Dans la famille Valdés, tout le monde ou presque porte un regard attentionné sur la musique. Outre ses parents, le frère de Chucho a étudié la trompette, tandis que sa sœur, Mayra Caridad, est chanteuse et dirige à l'occasion des chorales. Quant à ses fils, ils ont appris le piano et les percussions. Pour Chucho, la famille est importante, centrale et il se doit de conserver envers elle une certaine disponibilité, aussi, retourne-t-il à Cuba dès que ses obligations professionnelles le lui permettent.
CHUCHO VALDES : CARIDAD AMARO
Chucho Valdés possède un esprit frais et jeune. Ses tenues scéniques 'branchées' cachent un âge avancé qui disparaît aussitôt que ses doigts se posent sur le clavier. Il ne manque pas également d'humour quand il esquisse un pas de danse ou quand il est pris d'un tremblement d'épaules lorsque le batá, les orishas se mettent à appeler les divinités de la santeria afro-cubaine. Sa générosité est grande et comme tous les grands artistes qui se respectent, il apporte des espaces de liberté aux musiciens qui l'accompagnent. Quand sa jeune sœur Mayra entre sur scène, si sa musique se plie à quelques facilités commerciales, Chucho conserve toujours l'esprit de famille en servant de guide. Il ne juge, ni ne condamne.
Aujourd'hui, l'époque du brillant élève de conservatoire qui a donné son premier récital à neuf ans est déjà bien loin. Il aurait pu être instituteur, mais sa passion pour la musique était trop forte, trop puissante. Parallèlement à ses études scolaires, le jeune Chucho jouera en studio ou sur scène avec son père Bebo. Malheureusement, face au système politique en place, son père décide de quitter la Havane en 1960. Chucho se retrouve alors à dix-neuf ans propulsé comme chef de famille. Le choc est rude, mais le jeune pianiste se doit de faire face à ses nouvelles responsabilités familiales. Il doit par ailleurs se libérer de l'héritage musical laissé par son père et conduire sa propre carrière artistique sous sa véritable identité...

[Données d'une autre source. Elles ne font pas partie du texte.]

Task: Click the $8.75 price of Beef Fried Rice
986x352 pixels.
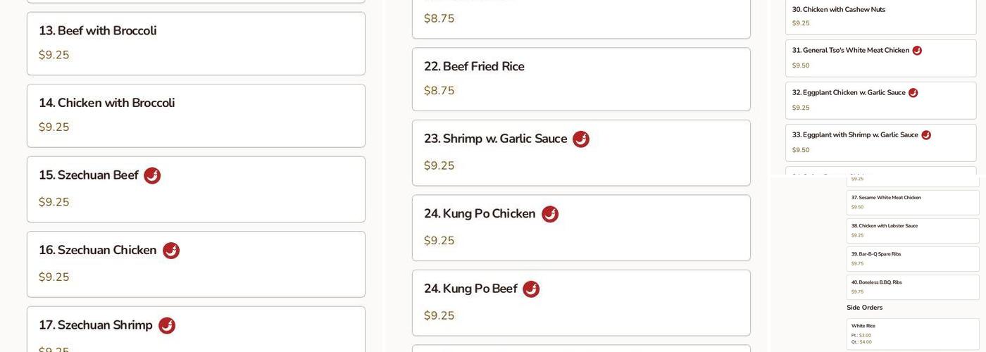Action: [439, 91]
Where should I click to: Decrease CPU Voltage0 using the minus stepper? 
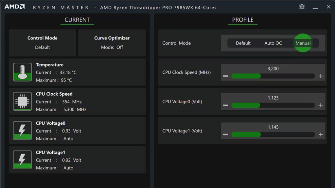tap(226, 105)
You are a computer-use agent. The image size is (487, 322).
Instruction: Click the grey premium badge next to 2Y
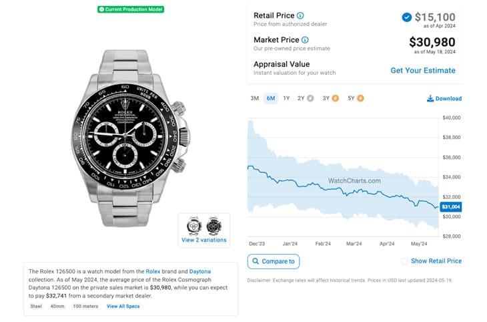310,98
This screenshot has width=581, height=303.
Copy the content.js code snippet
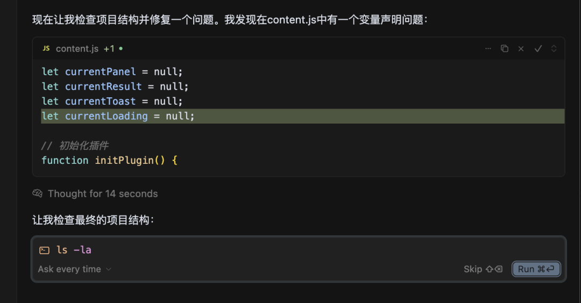pyautogui.click(x=505, y=48)
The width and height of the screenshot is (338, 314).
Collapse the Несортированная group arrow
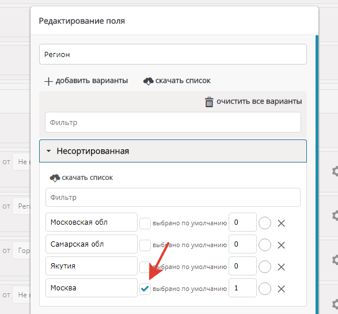[x=49, y=151]
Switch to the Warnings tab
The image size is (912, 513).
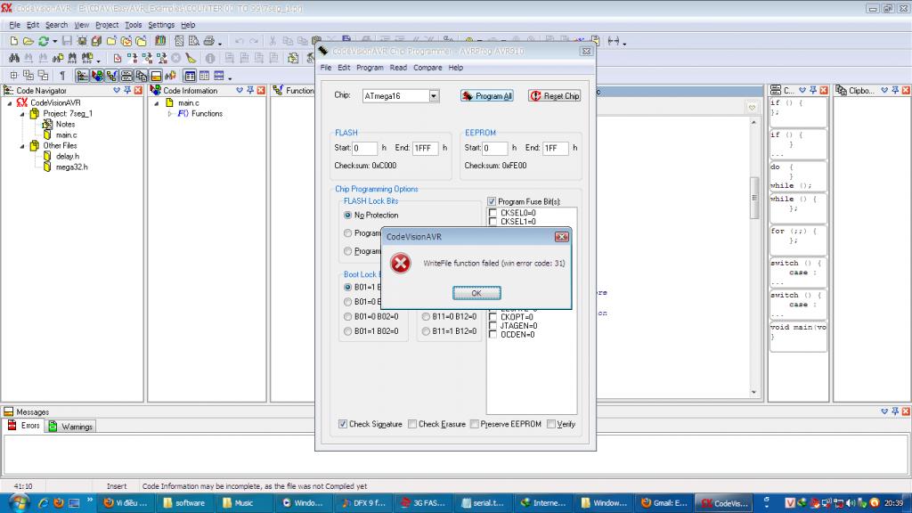[70, 427]
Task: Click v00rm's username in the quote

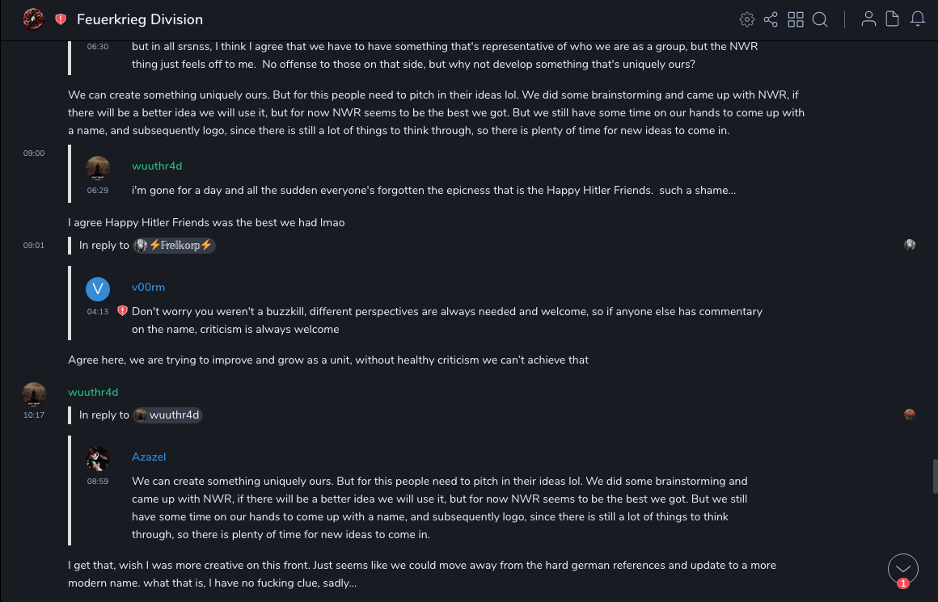Action: click(148, 287)
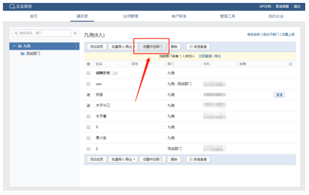309x195 pixels.
Task: Collapse the 九尧 tree node arrow
Action: pos(14,46)

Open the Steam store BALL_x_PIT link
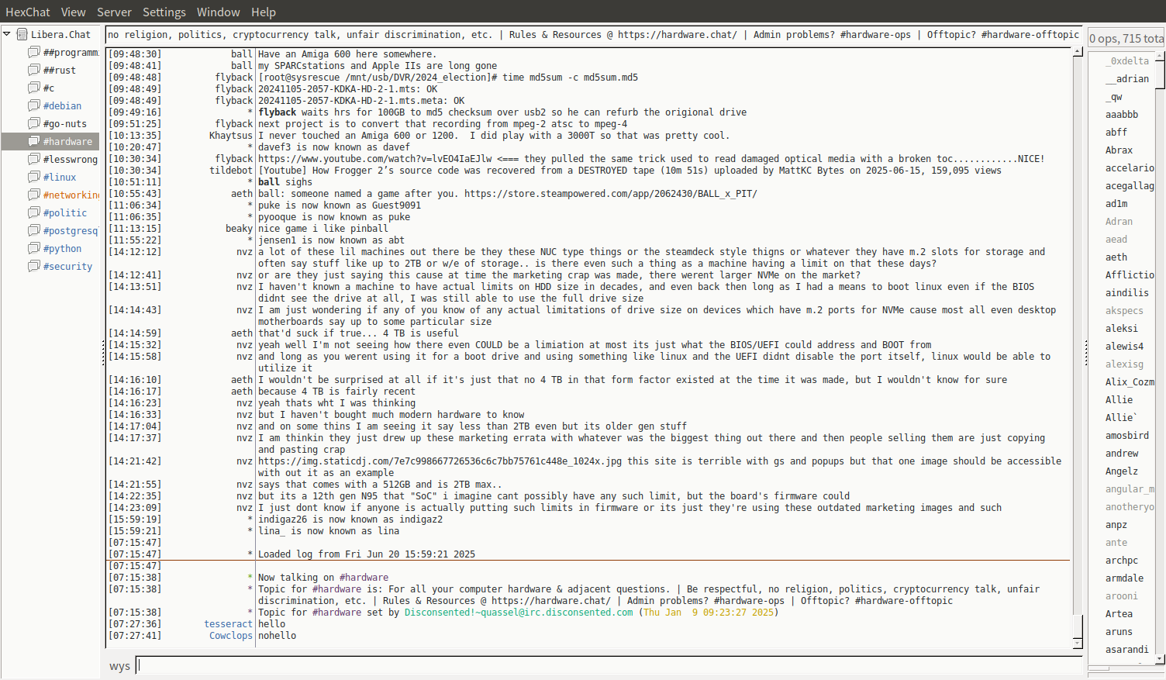(610, 194)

Heureusement, ses ressources musicales semblent immenses et Chucho a l'intelligence de diversifier ses approches musicales, de ne pas s'enfermer dans une quelconque tradition musicale cubaine. Il va jouer tous les styles qui se présentent à lui, s'enrichir de ces nombreuses expériences et créer un cercle d'amis musiciens très fidèles. Chucho impose son talent et devient rapidement un pianiste sollicité. Le 'Bebo Valdés junior', tant désiré par les producteurs, est oublié et laisse place au pianiste compositeur Chucho Valdés. Dès lors, le pianiste est partout présent ou presque. Tout le monde réclame sa présence, aussi bien l'orchestre symphonique de la Havane que les vedettes de la chanson…
La musique jazz l'attire aussi. Ses sonorités, ses audaces collent bien avec son esprit aventureux. Dès 1963, il forme un trio. Mais la Havane n'est pas New York, et la musique jazz n'est qu'une musique de 'yankee'. Elle n'est pas très bien acceptée, seulement tolérée, mais surtout elle ne possède pas les accents de la musique cubaine. Qu'importe, le pianiste, parallèlement à ses autres activités professionnelles, poursuit dans cette voie et joue au sein du combo Orquesta Cubana de Música Moderna qui, sous cet étrange nom, n'est en fait qu'un orchestre aux couleurs jazz.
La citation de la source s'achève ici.